**Material shown:**

--*--

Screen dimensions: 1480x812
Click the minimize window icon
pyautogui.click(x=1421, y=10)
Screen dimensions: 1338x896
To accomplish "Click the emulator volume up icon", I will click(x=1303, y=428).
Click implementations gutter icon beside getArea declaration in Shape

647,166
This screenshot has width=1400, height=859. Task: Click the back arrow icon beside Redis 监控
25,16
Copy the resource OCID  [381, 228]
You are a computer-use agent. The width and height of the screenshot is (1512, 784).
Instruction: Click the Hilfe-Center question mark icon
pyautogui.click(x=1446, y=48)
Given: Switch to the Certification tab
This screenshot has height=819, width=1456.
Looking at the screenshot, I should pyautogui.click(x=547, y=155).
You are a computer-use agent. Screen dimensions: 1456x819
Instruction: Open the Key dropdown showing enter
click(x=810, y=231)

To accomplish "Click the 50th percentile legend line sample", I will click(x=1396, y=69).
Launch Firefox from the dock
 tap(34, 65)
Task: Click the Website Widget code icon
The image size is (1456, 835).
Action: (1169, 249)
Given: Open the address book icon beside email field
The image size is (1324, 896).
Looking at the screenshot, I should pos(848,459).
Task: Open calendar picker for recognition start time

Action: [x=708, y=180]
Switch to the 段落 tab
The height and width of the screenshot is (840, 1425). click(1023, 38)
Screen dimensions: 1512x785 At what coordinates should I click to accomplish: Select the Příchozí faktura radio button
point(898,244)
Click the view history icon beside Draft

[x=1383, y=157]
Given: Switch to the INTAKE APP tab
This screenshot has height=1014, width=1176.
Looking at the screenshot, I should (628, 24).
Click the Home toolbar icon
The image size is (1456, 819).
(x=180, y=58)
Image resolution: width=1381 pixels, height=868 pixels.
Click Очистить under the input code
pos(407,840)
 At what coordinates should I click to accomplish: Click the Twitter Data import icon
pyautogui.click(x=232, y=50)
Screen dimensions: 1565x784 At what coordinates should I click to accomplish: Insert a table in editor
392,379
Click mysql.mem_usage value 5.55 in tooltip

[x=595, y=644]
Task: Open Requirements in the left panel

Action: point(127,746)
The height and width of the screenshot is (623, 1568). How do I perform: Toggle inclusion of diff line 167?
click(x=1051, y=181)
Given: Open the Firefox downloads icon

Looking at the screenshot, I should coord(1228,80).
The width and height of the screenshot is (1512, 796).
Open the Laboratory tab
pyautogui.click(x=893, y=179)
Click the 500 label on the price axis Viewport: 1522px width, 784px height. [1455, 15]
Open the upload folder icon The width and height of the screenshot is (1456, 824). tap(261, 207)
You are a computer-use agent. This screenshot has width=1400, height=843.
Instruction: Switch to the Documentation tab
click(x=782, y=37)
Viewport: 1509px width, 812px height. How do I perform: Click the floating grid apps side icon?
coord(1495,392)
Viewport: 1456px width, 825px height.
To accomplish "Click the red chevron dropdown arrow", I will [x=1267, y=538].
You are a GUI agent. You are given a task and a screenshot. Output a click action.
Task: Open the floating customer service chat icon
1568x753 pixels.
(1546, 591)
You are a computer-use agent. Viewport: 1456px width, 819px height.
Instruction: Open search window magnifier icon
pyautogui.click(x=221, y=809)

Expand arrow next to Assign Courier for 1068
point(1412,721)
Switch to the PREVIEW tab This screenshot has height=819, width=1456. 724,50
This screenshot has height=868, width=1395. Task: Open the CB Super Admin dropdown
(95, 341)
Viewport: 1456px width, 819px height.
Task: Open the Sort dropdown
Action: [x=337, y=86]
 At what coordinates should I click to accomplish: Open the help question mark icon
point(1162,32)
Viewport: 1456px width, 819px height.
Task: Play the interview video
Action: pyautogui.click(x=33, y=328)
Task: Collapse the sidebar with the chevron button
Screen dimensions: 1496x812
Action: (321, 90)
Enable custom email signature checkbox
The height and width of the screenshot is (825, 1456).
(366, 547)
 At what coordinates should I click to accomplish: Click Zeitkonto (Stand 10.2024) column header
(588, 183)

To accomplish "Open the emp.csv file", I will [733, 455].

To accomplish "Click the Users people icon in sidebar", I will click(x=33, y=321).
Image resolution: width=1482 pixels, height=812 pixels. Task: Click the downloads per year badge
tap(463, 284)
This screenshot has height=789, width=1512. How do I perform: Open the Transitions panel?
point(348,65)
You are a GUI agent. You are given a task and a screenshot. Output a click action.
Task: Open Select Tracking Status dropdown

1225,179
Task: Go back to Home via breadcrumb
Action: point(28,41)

--*--

**Problem description:** The records need to be copied exactly, with no line left out.

**Finished task:**
Screen dimensions: 1480x812
Click the minimize window icon
pyautogui.click(x=1421, y=10)
Screen dimensions: 1338x896
To accomplish "Click the emulator volume up icon", I will click(x=1303, y=428).
Click implementations gutter icon beside getArea declaration in Shape

647,166
This screenshot has width=1400, height=859. Task: Click the back arrow icon beside Redis 监控
25,16
Copy the resource OCID  [381, 228]
You are a computer-use agent. The width and height of the screenshot is (1512, 784).
Instruction: Click the Hilfe-Center question mark icon
pyautogui.click(x=1446, y=48)
Given: Switch to the Certification tab
This screenshot has height=819, width=1456.
Looking at the screenshot, I should pyautogui.click(x=547, y=155).
You are a computer-use agent. Screen dimensions: 1456x819
Instruction: Open the Key dropdown showing enter
click(x=810, y=231)

To accomplish "Click the 50th percentile legend line sample", I will click(x=1396, y=69).
Launch Firefox from the dock
 tap(34, 65)
Task: Click the Website Widget code icon
The image size is (1456, 835).
Action: (1169, 249)
Given: Open the address book icon beside email field
The image size is (1324, 896).
Looking at the screenshot, I should pos(848,459).
Task: Open calendar picker for recognition start time

Action: [x=708, y=180]
Switch to the 段落 tab
The height and width of the screenshot is (840, 1425). click(1023, 38)
Screen dimensions: 1512x785 At what coordinates should I click to accomplish: Select the Příchozí faktura radio button
point(898,244)
Click the view history icon beside Draft

[x=1383, y=157]
Given: Switch to the INTAKE APP tab
This screenshot has height=1014, width=1176.
Looking at the screenshot, I should (628, 24).
Click the Home toolbar icon
The image size is (1456, 819).
(x=180, y=58)
Image resolution: width=1381 pixels, height=868 pixels.
Click Очистить under the input code
pos(407,840)
 At what coordinates should I click to accomplish: Click the Twitter Data import icon
pyautogui.click(x=232, y=50)
Screen dimensions: 1565x784 At what coordinates should I click to accomplish: Insert a table in editor
392,379
Click mysql.mem_usage value 5.55 in tooltip

[x=595, y=644]
Task: Open Requirements in the left panel

Action: point(127,746)
The height and width of the screenshot is (623, 1568). How do I perform: Toggle inclusion of diff line 167?
click(x=1051, y=181)
Given: Open the Firefox downloads icon

Looking at the screenshot, I should coord(1228,80).
The width and height of the screenshot is (1512, 796).
Open the Laboratory tab
pyautogui.click(x=893, y=179)
Click the 500 label on the price axis Viewport: 1522px width, 784px height. [1455, 15]
Open the upload folder icon The width and height of the screenshot is (1456, 824). tap(261, 207)
You are a computer-use agent. This screenshot has width=1400, height=843.
Instruction: Switch to the Documentation tab
click(x=782, y=37)
Viewport: 1509px width, 812px height. How do I perform: Click the floating grid apps side icon?
coord(1495,392)
Viewport: 1456px width, 825px height.
To accomplish "Click the red chevron dropdown arrow", I will [x=1267, y=538].
You are a GUI agent. You are given a task and a screenshot. Output a click action.
Task: Open the floating customer service chat icon
1568x753 pixels.
(1546, 591)
You are a computer-use agent. Viewport: 1456px width, 819px height.
Instruction: Open search window magnifier icon
pyautogui.click(x=221, y=809)

Expand arrow next to Assign Courier for 1068
point(1412,721)
Switch to the PREVIEW tab This screenshot has height=819, width=1456. 724,50
This screenshot has height=868, width=1395. Task: Open the CB Super Admin dropdown
(95, 341)
Viewport: 1456px width, 819px height.
Task: Open the Sort dropdown
Action: [x=337, y=86]
 At what coordinates should I click to accomplish: Open the help question mark icon
point(1162,32)
Viewport: 1456px width, 819px height.
Task: Play the interview video
Action: pyautogui.click(x=33, y=328)
Task: Collapse the sidebar with the chevron button
Screen dimensions: 1496x812
Action: (321, 90)
Enable custom email signature checkbox
The height and width of the screenshot is (825, 1456).
(366, 547)
 At what coordinates should I click to accomplish: Click Zeitkonto (Stand 10.2024) column header
(588, 183)

To accomplish "Open the emp.csv file", I will [733, 455].

To accomplish "Click the Users people icon in sidebar", I will click(x=33, y=321).
Image resolution: width=1482 pixels, height=812 pixels. Task: Click the downloads per year badge
tap(463, 284)
This screenshot has height=789, width=1512. How do I perform: Open the Transitions panel?
point(348,65)
You are a GUI agent. You are given a task and a screenshot. Output a click action.
Task: Open Select Tracking Status dropdown

1225,179
Task: Go back to Home via breadcrumb
Action: point(28,41)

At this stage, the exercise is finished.